If you’re confused about whether your non-European business is still affected by the European Union’s new General Data Protection Regulation, a new smart bot might be able to help.
Launched by the international law firm Norton Rose Fulbright, the free-to-use bot called Parker can walk you through a questionnaire to help you figure out if the regulation will affect your organization. Affected businesses are required to comply with the regulation by May 25 or potentially face fines of up to 20 million euros or 4% of annual global turnover, whichever is greater, for the most egregious violations.
“Critically, non-EU businesses are subject to the GDPR depending on the scope of their activities in Europe,” Nick Abrahams, the firm’s global head of technology and innovation said in a statement. “Parker quickly and intuitively answers standard questions in relation to the new EU data protection rules, enabling clients to take action where needed.”
A previous version of the bot offers guidance on an Australian data breach notification law that went into effect in February. Within a day of its December launch, it had more than 1,000 conversations about the law, according to Norton Rose Fulbright.
The GDPR bot is easy and simple: It functions like a checklist, helping the user determine whether the law applies to them—and then pointing them to a human “about what you need to do.” Attempts at more robust conversation with the bot yields error messages.

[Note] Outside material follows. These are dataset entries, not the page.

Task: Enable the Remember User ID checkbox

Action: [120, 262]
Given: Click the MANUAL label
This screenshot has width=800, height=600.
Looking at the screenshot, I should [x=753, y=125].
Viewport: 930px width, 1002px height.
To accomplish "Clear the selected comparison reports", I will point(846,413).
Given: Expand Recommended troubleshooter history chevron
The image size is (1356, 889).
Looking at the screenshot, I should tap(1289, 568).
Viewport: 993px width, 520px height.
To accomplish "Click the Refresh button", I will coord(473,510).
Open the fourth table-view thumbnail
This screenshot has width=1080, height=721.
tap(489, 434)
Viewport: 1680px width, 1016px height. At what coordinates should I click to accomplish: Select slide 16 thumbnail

In one sense, it’s only the latest method that legal firms and consultants have devised to find new clients amid a rush by companies to improve their data practices. (A Google or LinkedIn search reveals that the GDPR has spawned a gold rush for data protection experts—including, as one industry executive told Digiday, “plenty of charlatans.”) But Norton Rose Fulbright isn’t the first organization to offer legal information through a bot, an interface that’s become more prevalent with the rise of messaging tools like Facebook Messenger and Kik, as well as voice-powered systems like Amazon’s Alexa and Apple’s Siri. A company called DoNotPay offers chatbots that can help you challenge parking tickets in cities around the U.S. and in the U.K.
Other bots can help users navigate landlord-tenant law, fill out common forms or locate a flesh-and-blood lawyer to help them with more complex questions. A nonprofit called mRelief also uses a text-message questionnaire to help users quickly learn if they’re eligible for food stamps and, if so, how to apply. Proponents of legal chatbots often say they can help save time and money for people with basic legal questions and can be less intimidating than consulting with a human lawyer or pouring through pages of reference materials.
“We believe that legal chatbots have extensive applications for our clients, many of whom have expressed a strong interest in exploring and developing these technologies to help address their most pressing business needs,” Abrahams said in his statement.
Naturally, Norton Rose Fulbright offered a reminder, too: Its human lawyers are available for GDPR-related advice above and beyond what the bot can provide.